= What you have to do =
Reproduce the following records line for line, keeping every character unchanged.

= Provided information =
---*---

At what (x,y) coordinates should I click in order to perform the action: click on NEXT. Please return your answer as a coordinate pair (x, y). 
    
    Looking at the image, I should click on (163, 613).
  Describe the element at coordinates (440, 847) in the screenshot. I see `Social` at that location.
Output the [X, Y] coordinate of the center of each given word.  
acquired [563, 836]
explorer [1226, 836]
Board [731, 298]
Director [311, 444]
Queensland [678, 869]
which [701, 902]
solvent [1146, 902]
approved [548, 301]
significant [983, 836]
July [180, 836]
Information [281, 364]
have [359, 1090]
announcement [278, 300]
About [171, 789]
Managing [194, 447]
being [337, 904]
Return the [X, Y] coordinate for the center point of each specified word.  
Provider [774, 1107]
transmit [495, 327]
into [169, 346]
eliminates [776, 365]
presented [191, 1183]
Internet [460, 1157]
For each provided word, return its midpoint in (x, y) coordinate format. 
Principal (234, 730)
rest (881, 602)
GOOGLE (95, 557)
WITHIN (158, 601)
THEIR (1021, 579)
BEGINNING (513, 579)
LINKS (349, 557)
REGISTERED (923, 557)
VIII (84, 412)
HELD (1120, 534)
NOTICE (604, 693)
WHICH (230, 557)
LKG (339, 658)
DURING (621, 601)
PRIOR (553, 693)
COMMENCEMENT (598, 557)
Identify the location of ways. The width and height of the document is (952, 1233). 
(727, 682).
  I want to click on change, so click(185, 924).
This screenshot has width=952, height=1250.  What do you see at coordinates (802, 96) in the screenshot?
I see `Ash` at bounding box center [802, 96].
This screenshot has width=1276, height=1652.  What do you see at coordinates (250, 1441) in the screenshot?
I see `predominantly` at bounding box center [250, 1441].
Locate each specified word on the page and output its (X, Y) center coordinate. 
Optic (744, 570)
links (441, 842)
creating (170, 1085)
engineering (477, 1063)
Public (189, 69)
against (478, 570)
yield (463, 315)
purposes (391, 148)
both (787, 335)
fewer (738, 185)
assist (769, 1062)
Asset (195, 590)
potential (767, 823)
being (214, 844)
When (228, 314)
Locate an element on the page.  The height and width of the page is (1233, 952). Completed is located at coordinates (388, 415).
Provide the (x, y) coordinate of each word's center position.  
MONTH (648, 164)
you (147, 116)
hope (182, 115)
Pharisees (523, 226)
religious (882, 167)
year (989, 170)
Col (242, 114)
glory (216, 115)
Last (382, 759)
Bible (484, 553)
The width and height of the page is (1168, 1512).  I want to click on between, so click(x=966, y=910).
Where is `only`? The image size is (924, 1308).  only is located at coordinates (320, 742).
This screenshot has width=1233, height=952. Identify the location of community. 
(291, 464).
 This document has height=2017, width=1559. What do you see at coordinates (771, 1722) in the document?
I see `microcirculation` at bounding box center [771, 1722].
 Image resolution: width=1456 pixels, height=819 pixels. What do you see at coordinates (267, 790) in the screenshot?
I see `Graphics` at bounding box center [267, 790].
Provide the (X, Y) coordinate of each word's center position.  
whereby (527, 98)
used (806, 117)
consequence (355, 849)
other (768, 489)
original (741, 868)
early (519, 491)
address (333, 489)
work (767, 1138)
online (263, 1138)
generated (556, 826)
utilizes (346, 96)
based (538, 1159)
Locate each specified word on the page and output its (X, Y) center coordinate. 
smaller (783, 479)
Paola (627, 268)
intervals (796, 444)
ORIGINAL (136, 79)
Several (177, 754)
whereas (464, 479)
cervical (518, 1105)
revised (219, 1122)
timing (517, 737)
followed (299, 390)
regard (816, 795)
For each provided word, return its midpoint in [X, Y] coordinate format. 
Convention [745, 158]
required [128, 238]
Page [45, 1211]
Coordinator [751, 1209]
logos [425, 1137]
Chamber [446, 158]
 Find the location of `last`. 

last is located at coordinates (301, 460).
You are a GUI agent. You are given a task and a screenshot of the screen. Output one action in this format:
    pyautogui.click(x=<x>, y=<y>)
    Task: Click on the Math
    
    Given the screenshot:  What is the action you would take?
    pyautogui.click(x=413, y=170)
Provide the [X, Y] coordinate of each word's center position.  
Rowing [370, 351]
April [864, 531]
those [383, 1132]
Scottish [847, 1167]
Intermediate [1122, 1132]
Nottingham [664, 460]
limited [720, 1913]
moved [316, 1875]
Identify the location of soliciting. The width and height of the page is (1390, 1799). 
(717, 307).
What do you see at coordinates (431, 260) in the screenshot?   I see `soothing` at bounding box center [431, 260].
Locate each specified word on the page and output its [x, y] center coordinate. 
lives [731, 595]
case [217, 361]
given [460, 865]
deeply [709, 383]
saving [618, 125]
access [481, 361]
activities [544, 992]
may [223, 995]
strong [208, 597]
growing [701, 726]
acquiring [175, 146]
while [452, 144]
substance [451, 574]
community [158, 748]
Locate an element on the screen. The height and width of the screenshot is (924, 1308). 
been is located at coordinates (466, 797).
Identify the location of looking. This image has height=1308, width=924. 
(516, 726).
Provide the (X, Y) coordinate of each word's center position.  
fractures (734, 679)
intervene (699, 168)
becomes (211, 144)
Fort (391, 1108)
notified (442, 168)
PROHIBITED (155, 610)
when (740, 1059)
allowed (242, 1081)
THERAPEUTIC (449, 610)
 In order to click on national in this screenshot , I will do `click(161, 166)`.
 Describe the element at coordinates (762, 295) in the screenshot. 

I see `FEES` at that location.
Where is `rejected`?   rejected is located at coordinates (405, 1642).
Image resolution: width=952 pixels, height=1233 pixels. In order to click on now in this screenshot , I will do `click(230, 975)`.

---*---

= Problem solution =
At what (x,y) coordinates should I click in order to perform the action: click on NEXT. Please return your answer as a coordinate pair (x, y). 
    
    Looking at the image, I should click on (163, 613).
  Describe the element at coordinates (440, 847) in the screenshot. I see `Social` at that location.
Output the [X, Y] coordinate of the center of each given word.  
acquired [563, 836]
explorer [1226, 836]
Board [731, 298]
Director [311, 444]
Queensland [678, 869]
which [701, 902]
solvent [1146, 902]
approved [548, 301]
significant [983, 836]
July [180, 836]
Information [281, 364]
have [359, 1090]
announcement [278, 300]
About [171, 789]
Managing [194, 447]
being [337, 904]
Return the [X, Y] coordinate for the center point of each specified word.  
Provider [774, 1107]
transmit [495, 327]
into [169, 346]
eliminates [776, 365]
presented [191, 1183]
Internet [460, 1157]
For each provided word, return its midpoint in (x, y) coordinate format. 
Principal (234, 730)
rest (881, 602)
GOOGLE (95, 557)
WITHIN (158, 601)
THEIR (1021, 579)
BEGINNING (513, 579)
LINKS (349, 557)
REGISTERED (923, 557)
VIII (84, 412)
HELD (1120, 534)
NOTICE (604, 693)
WHICH (230, 557)
LKG (339, 658)
DURING (621, 601)
PRIOR (553, 693)
COMMENCEMENT (598, 557)
Identify the location of ways. The width and height of the document is (952, 1233). 
(727, 682).
  I want to click on change, so click(185, 924).
This screenshot has width=952, height=1250.  What do you see at coordinates (802, 96) in the screenshot?
I see `Ash` at bounding box center [802, 96].
This screenshot has width=1276, height=1652.  What do you see at coordinates (250, 1441) in the screenshot?
I see `predominantly` at bounding box center [250, 1441].
Locate each specified word on the page and output its (X, Y) center coordinate. 
Optic (744, 570)
links (441, 842)
creating (170, 1085)
engineering (477, 1063)
Public (189, 69)
against (478, 570)
yield (463, 315)
purposes (391, 148)
both (787, 335)
fewer (738, 185)
assist (769, 1062)
Asset (195, 590)
potential (767, 823)
being (214, 844)
When (228, 314)
Locate an element on the page.  The height and width of the page is (1233, 952). Completed is located at coordinates (388, 415).
Provide the (x, y) coordinate of each word's center position.  
MONTH (648, 164)
you (147, 116)
hope (182, 115)
Pharisees (523, 226)
religious (882, 167)
year (989, 170)
Col (242, 114)
glory (216, 115)
Last (382, 759)
Bible (484, 553)
The width and height of the page is (1168, 1512).  I want to click on between, so click(x=966, y=910).
Where is `only`? The image size is (924, 1308).  only is located at coordinates (320, 742).
This screenshot has width=1233, height=952. Identify the location of community. 
(291, 464).
 This document has height=2017, width=1559. What do you see at coordinates (771, 1722) in the document?
I see `microcirculation` at bounding box center [771, 1722].
 Image resolution: width=1456 pixels, height=819 pixels. What do you see at coordinates (267, 790) in the screenshot?
I see `Graphics` at bounding box center [267, 790].
Provide the (X, Y) coordinate of each word's center position.  
whereby (527, 98)
used (806, 117)
consequence (355, 849)
other (768, 489)
original (741, 868)
early (519, 491)
address (333, 489)
work (767, 1138)
online (263, 1138)
generated (556, 826)
utilizes (346, 96)
based (538, 1159)
Locate each specified word on the page and output its (X, Y) center coordinate. 
smaller (783, 479)
Paola (627, 268)
intervals (796, 444)
ORIGINAL (136, 79)
Several (177, 754)
whereas (464, 479)
cervical (518, 1105)
revised (219, 1122)
timing (517, 737)
followed (299, 390)
regard (816, 795)
For each provided word, return its midpoint in [X, Y] coordinate format. 
Convention [745, 158]
required [128, 238]
Page [45, 1211]
Coordinator [751, 1209]
logos [425, 1137]
Chamber [446, 158]
 Find the location of `last`. 

last is located at coordinates (301, 460).
You are a GUI agent. You are given a task and a screenshot of the screen. Output one action in this format:
    pyautogui.click(x=<x>, y=<y>)
    Task: Click on the Math
    
    Given the screenshot:  What is the action you would take?
    pyautogui.click(x=413, y=170)
Provide the [X, Y] coordinate of each word's center position.  
Rowing [370, 351]
April [864, 531]
those [383, 1132]
Scottish [847, 1167]
Intermediate [1122, 1132]
Nottingham [664, 460]
limited [720, 1913]
moved [316, 1875]
Identify the location of soliciting. The width and height of the page is (1390, 1799). 
(717, 307).
What do you see at coordinates (431, 260) in the screenshot?   I see `soothing` at bounding box center [431, 260].
Locate each specified word on the page and output its [x, y] center coordinate. 
lives [731, 595]
case [217, 361]
given [460, 865]
deeply [709, 383]
saving [618, 125]
access [481, 361]
activities [544, 992]
may [223, 995]
strong [208, 597]
growing [701, 726]
acquiring [175, 146]
while [452, 144]
substance [451, 574]
community [158, 748]
Locate an element on the screen. The height and width of the screenshot is (924, 1308). 
been is located at coordinates (466, 797).
Identify the location of looking. This image has height=1308, width=924. 
(516, 726).
Provide the (X, Y) coordinate of each word's center position.  
fractures (734, 679)
intervene (699, 168)
becomes (211, 144)
Fort (391, 1108)
notified (442, 168)
PROHIBITED (155, 610)
when (740, 1059)
allowed (242, 1081)
THERAPEUTIC (449, 610)
 In order to click on national in this screenshot , I will do `click(161, 166)`.
 Describe the element at coordinates (762, 295) in the screenshot. 

I see `FEES` at that location.
Where is `rejected`?   rejected is located at coordinates (405, 1642).
Image resolution: width=952 pixels, height=1233 pixels. In order to click on now in this screenshot , I will do `click(230, 975)`.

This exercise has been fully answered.